* **THE TASK**:
Given the records below, pull every line with the word "computer" into the answer.

§

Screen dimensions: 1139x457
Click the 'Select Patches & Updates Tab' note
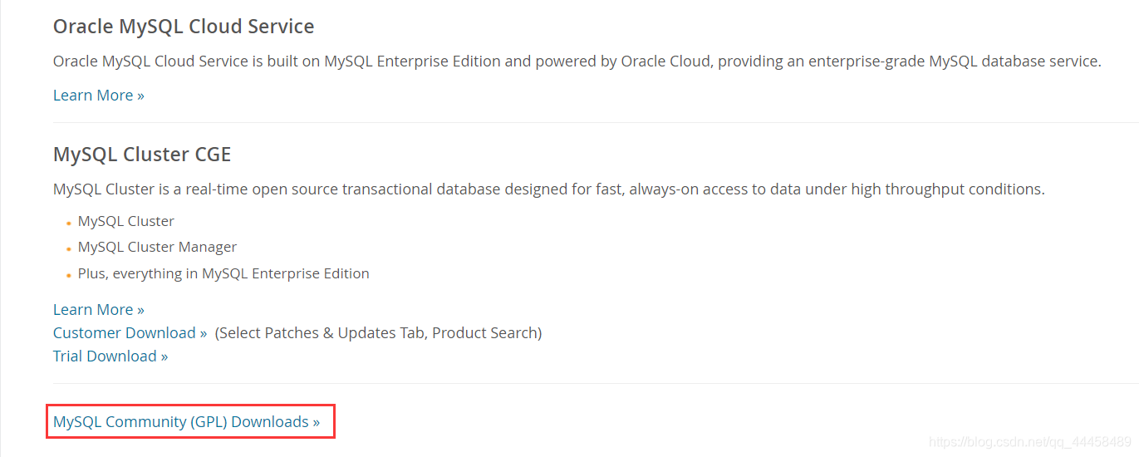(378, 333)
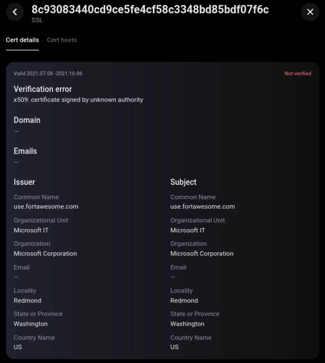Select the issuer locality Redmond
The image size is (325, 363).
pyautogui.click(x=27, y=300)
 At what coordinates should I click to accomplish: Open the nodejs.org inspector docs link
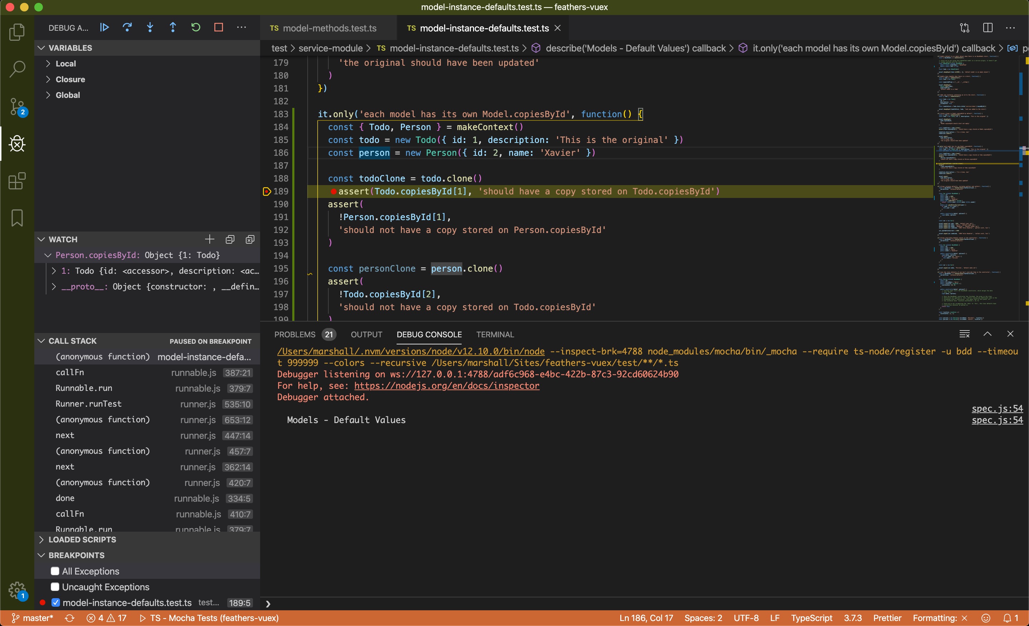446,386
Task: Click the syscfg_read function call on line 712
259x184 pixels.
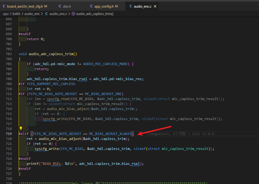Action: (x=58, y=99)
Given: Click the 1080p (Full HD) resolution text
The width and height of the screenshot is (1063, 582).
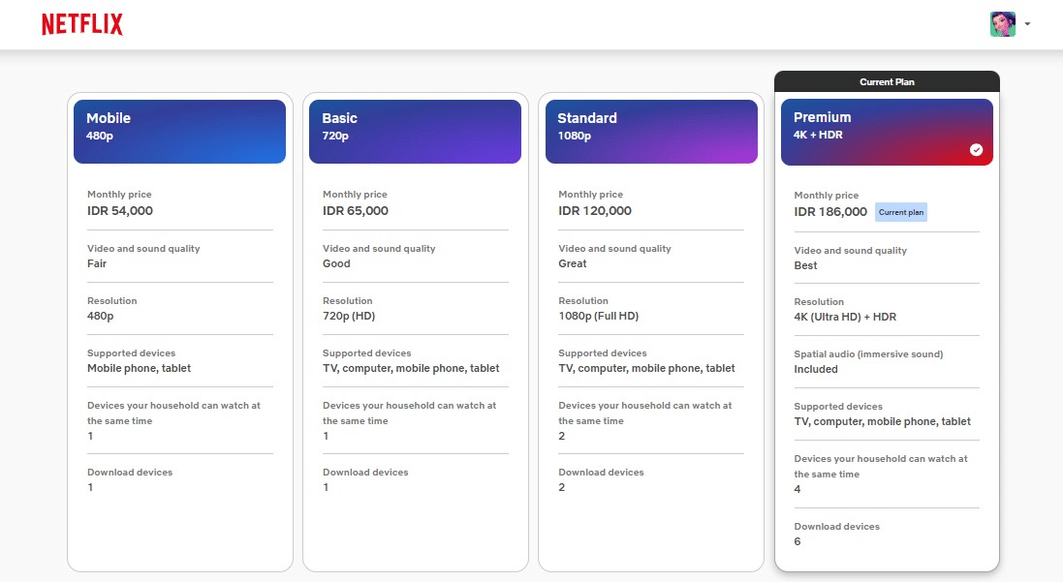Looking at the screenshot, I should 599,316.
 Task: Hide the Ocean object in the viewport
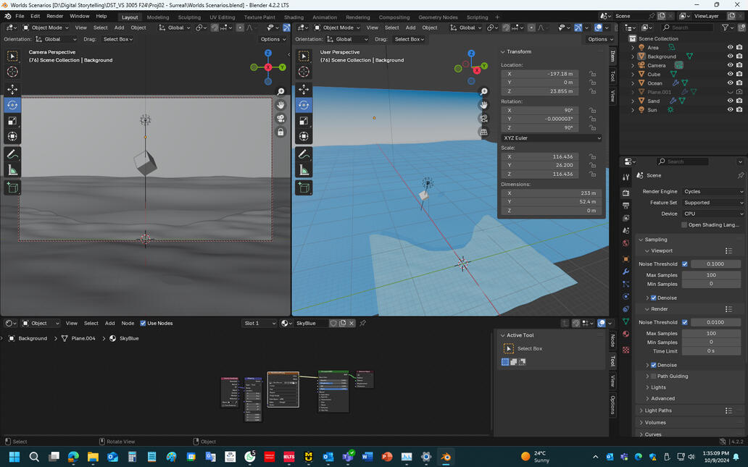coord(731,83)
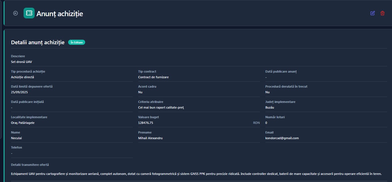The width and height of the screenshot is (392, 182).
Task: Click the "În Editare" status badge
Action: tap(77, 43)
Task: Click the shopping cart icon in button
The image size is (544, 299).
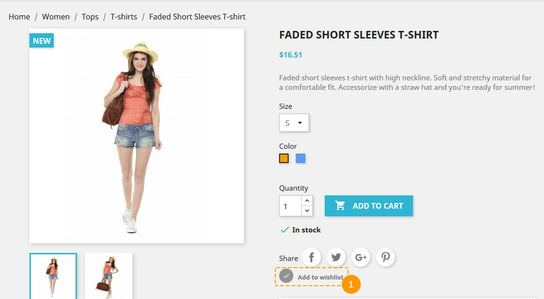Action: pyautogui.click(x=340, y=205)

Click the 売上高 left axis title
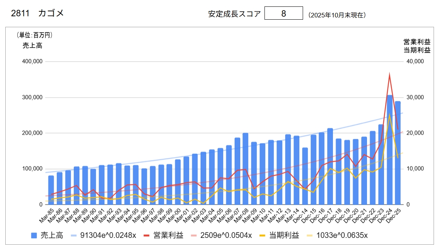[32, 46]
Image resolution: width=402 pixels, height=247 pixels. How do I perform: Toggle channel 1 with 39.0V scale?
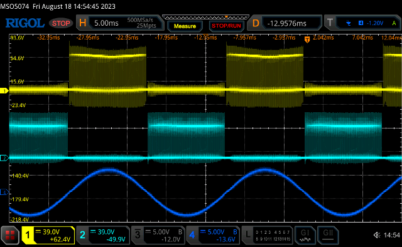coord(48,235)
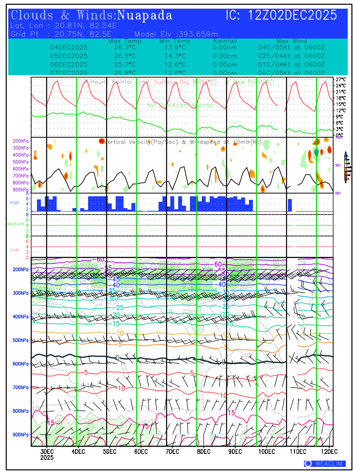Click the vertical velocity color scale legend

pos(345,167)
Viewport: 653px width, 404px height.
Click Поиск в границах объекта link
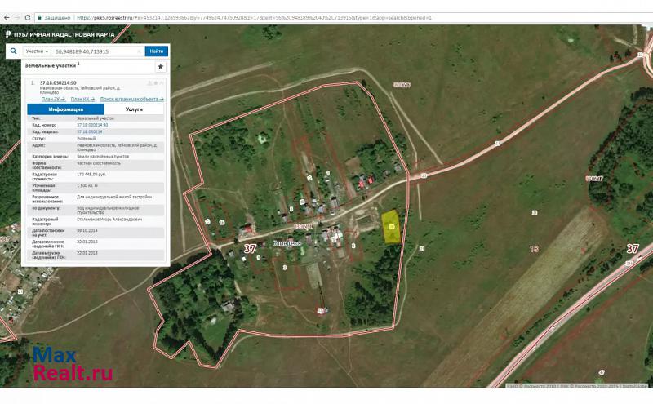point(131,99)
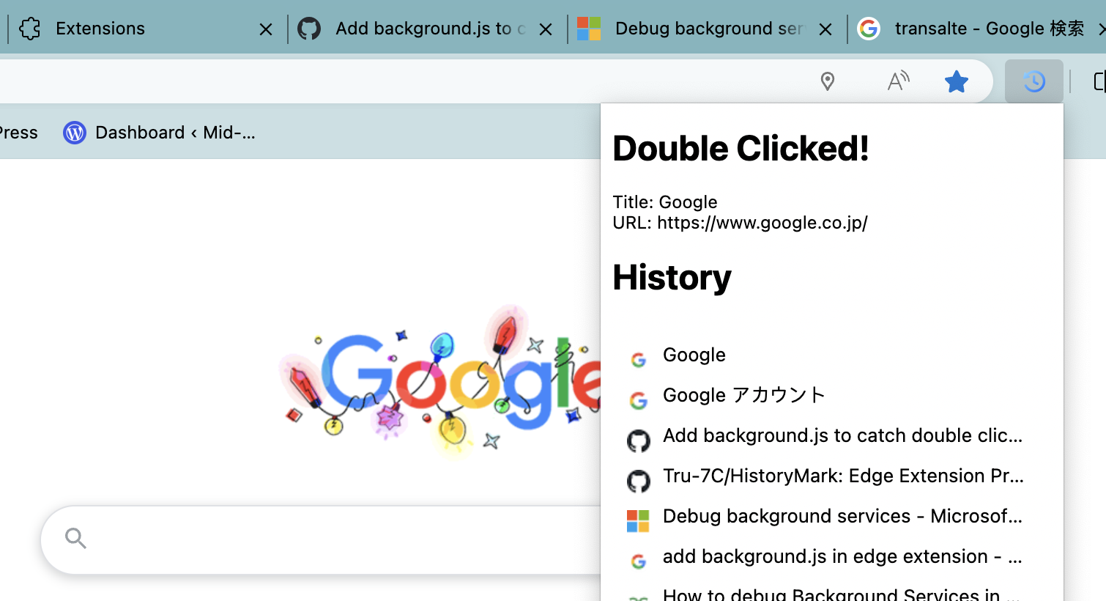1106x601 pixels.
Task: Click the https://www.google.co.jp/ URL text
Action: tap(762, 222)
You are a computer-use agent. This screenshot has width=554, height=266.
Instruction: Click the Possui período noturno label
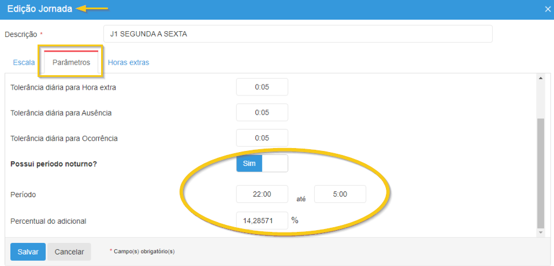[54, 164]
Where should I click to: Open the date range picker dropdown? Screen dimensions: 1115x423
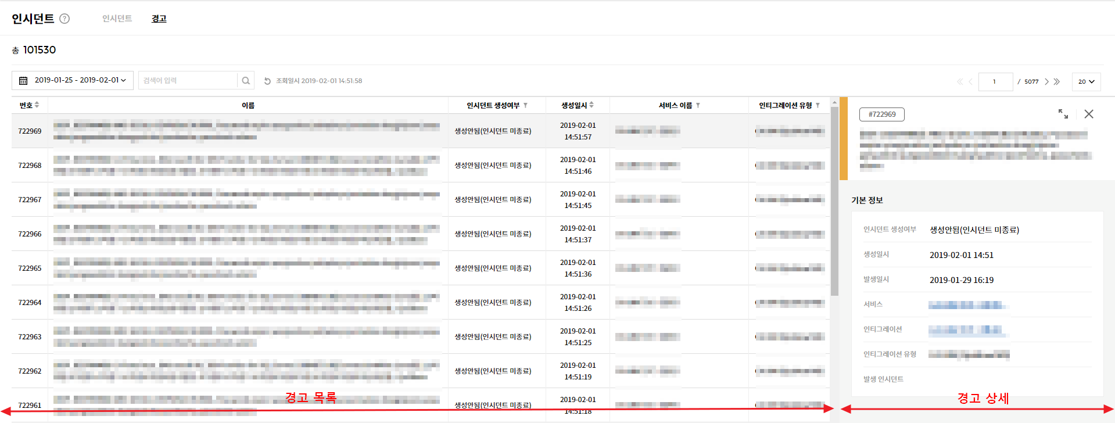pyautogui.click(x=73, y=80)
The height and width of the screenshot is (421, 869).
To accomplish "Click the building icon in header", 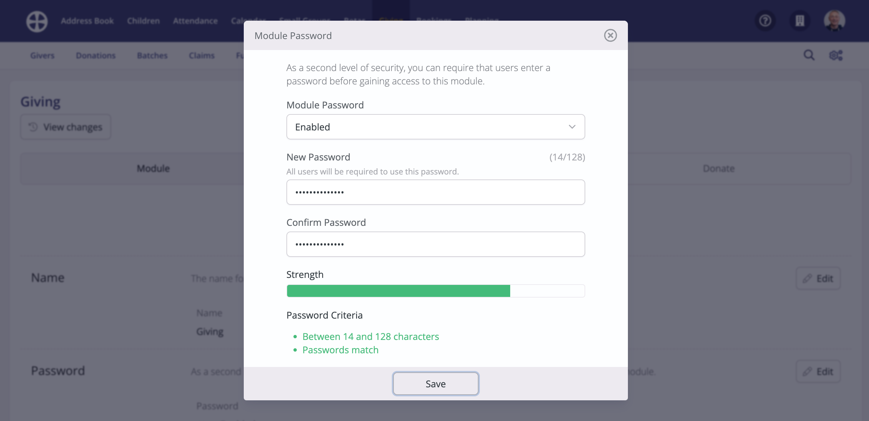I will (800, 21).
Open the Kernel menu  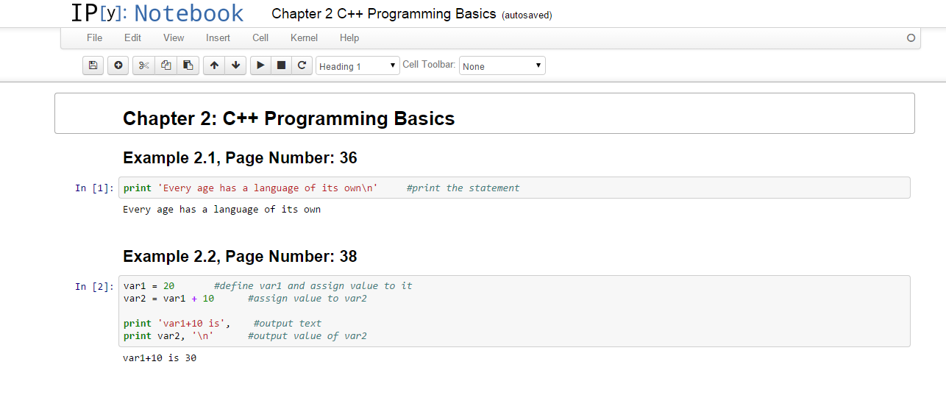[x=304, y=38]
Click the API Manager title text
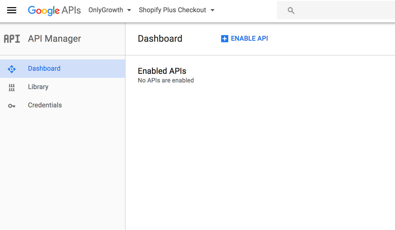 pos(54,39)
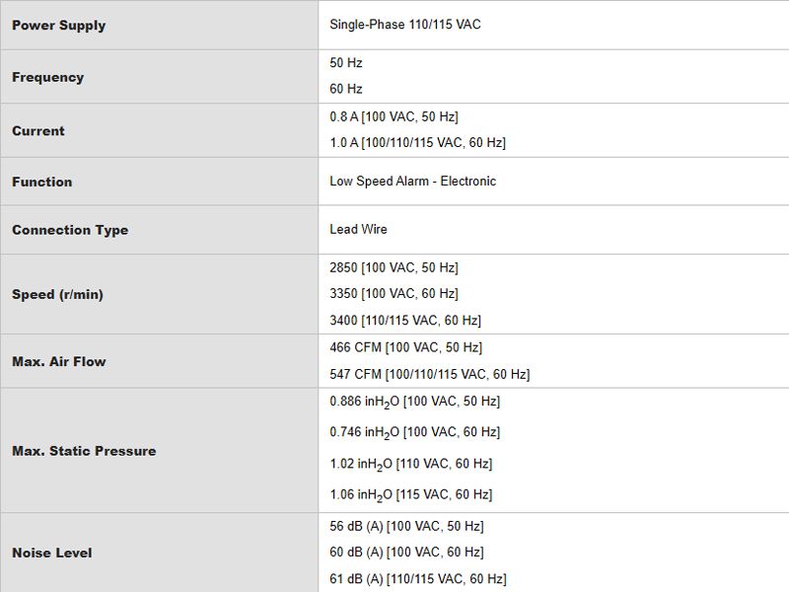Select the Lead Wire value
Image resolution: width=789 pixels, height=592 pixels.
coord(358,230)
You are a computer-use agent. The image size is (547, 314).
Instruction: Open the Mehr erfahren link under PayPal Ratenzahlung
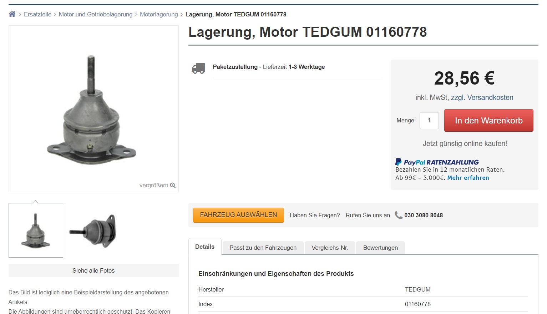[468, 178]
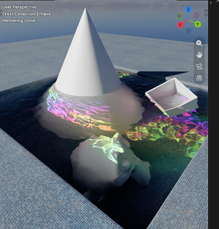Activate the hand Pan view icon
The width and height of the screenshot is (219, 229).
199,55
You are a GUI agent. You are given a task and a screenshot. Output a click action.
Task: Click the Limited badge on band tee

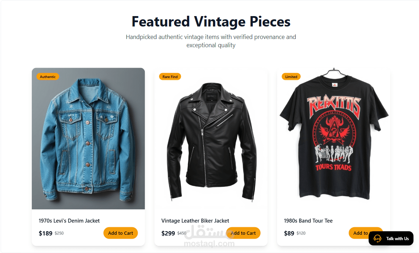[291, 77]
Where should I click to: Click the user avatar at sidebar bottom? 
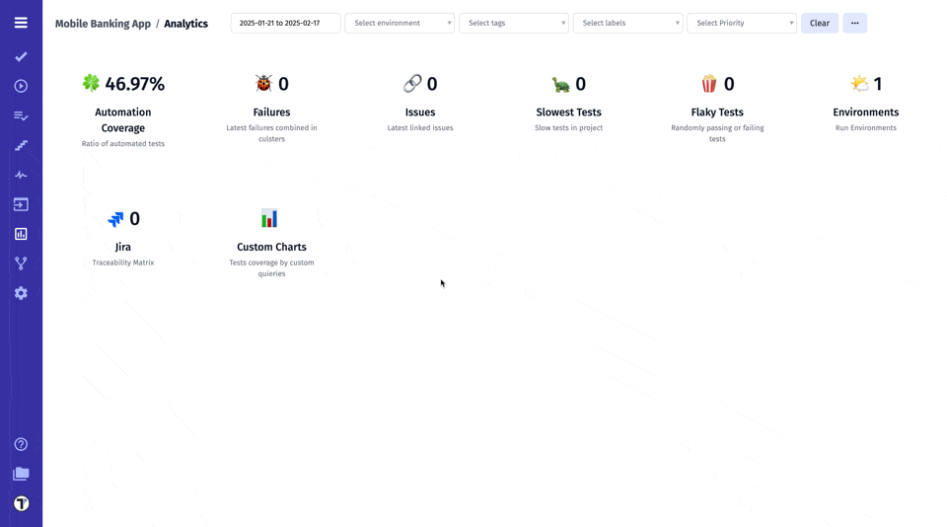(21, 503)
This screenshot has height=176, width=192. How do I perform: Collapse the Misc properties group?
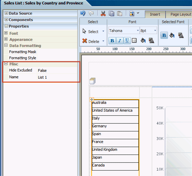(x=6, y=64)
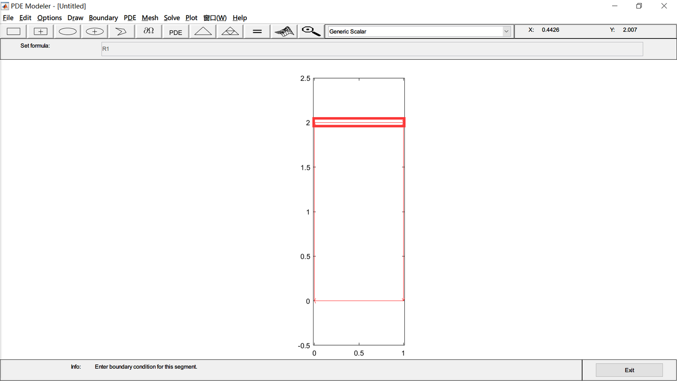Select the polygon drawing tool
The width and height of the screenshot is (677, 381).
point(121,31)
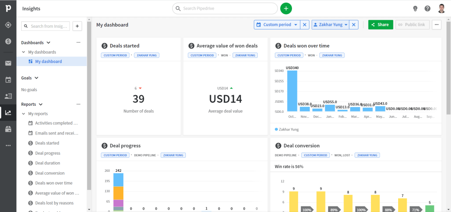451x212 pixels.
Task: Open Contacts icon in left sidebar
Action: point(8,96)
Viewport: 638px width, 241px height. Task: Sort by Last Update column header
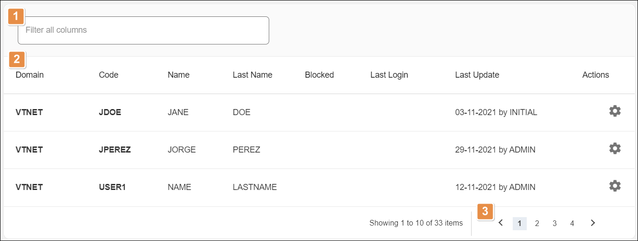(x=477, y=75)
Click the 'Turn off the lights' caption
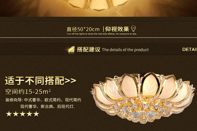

§

* **OUTPUT FOR THIS EXERCISE**:
You are a computer-use agent. This screenshot has width=554, height=266.
You are a computer-use agent. The image size is (547, 314).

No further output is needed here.